─── Data for processing

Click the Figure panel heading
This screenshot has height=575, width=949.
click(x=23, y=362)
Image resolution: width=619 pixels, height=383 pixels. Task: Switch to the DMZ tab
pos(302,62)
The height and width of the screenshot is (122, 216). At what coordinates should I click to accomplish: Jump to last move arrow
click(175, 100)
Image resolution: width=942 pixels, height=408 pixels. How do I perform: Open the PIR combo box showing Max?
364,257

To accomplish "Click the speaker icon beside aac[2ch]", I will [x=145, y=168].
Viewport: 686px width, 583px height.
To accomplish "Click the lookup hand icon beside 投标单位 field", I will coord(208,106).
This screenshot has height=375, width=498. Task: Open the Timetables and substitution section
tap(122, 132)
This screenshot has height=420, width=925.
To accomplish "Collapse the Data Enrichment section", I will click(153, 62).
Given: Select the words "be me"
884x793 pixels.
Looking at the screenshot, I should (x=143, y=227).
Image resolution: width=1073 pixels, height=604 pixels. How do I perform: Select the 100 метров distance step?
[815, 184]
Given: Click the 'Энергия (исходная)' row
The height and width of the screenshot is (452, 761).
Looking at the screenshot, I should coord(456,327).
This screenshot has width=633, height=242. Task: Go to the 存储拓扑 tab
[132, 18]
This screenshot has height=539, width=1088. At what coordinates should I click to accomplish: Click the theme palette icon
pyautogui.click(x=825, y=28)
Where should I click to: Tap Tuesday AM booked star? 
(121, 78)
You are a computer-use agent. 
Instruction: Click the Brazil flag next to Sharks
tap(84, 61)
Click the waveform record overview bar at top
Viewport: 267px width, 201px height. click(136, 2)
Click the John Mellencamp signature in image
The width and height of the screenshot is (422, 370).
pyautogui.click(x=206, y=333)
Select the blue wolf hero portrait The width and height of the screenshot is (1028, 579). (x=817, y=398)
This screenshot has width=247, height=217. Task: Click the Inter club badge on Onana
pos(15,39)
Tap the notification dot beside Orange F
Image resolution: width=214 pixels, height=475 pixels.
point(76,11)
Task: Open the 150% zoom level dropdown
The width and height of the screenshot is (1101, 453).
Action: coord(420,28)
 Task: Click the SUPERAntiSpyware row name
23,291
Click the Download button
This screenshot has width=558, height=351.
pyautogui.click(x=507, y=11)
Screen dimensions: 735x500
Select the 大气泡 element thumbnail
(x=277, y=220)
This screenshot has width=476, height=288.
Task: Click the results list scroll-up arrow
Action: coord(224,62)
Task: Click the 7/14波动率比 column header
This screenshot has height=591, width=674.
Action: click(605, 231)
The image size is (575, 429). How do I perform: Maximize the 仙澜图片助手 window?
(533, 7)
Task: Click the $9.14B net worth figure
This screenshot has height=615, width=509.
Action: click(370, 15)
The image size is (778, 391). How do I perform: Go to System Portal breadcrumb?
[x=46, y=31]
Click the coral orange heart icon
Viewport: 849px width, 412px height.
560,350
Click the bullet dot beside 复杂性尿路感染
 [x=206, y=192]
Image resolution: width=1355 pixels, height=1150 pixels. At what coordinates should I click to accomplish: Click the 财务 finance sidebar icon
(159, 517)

──────

What the task requires: What you return must match the records above exactly.

Response for this exercise:
Click the Figure panel heading
This screenshot has height=575, width=949.
click(x=23, y=362)
Image resolution: width=619 pixels, height=383 pixels. Task: Switch to the DMZ tab
pos(302,62)
The height and width of the screenshot is (122, 216). At what coordinates should I click to accomplish: Jump to last move arrow
click(175, 100)
Image resolution: width=942 pixels, height=408 pixels. How do I perform: Open the PIR combo box showing Max?
364,257

To accomplish "Click the speaker icon beside aac[2ch]", I will [x=145, y=168].
Viewport: 686px width, 583px height.
To accomplish "Click the lookup hand icon beside 投标单位 field", I will coord(208,106).
This screenshot has height=375, width=498. Task: Open the Timetables and substitution section
tap(122, 132)
This screenshot has height=420, width=925.
To accomplish "Collapse the Data Enrichment section", I will click(153, 62).
Given: Select the words "be me"
884x793 pixels.
Looking at the screenshot, I should (x=143, y=227).
Image resolution: width=1073 pixels, height=604 pixels. How do I perform: Select the 100 метров distance step?
[815, 184]
Given: Click the 'Энергия (исходная)' row
The height and width of the screenshot is (452, 761).
Looking at the screenshot, I should coord(456,327).
This screenshot has width=633, height=242. Task: Go to the 存储拓扑 tab
[132, 18]
This screenshot has height=539, width=1088. At what coordinates should I click to accomplish: Click the theme palette icon
pyautogui.click(x=825, y=28)
Where should I click to: Tap Tuesday AM booked star? 
(121, 78)
You are a computer-use agent. 
Instruction: Click the Brazil flag next to Sharks
tap(84, 61)
Click the waveform record overview bar at top
Viewport: 267px width, 201px height. click(136, 2)
Click the John Mellencamp signature in image
The width and height of the screenshot is (422, 370).
pyautogui.click(x=206, y=333)
Select the blue wolf hero portrait The width and height of the screenshot is (1028, 579). (x=817, y=398)
This screenshot has width=247, height=217. Task: Click the Inter club badge on Onana
pos(15,39)
Tap the notification dot beside Orange F
Image resolution: width=214 pixels, height=475 pixels.
point(76,11)
Task: Open the 150% zoom level dropdown
The width and height of the screenshot is (1101, 453).
Action: coord(420,28)
 Task: Click the SUPERAntiSpyware row name
23,291
Click the Download button
This screenshot has width=558, height=351.
pyautogui.click(x=507, y=11)
Screen dimensions: 735x500
Select the 大气泡 element thumbnail
(x=277, y=220)
This screenshot has width=476, height=288.
Task: Click the results list scroll-up arrow
Action: coord(224,62)
Task: Click the 7/14波动率比 column header
This screenshot has height=591, width=674.
Action: click(605, 231)
The image size is (575, 429). How do I perform: Maximize the 仙澜图片助手 window?
(533, 7)
Task: Click the $9.14B net worth figure
This screenshot has height=615, width=509.
Action: click(370, 15)
The image size is (778, 391). How do I perform: Go to System Portal breadcrumb?
[x=46, y=31]
Click the coral orange heart icon
Viewport: 849px width, 412px height.
560,350
Click the bullet dot beside 复杂性尿路感染
 [x=206, y=192]
Image resolution: width=1355 pixels, height=1150 pixels. At what coordinates should I click to accomplish: Click the 财务 finance sidebar icon
(159, 517)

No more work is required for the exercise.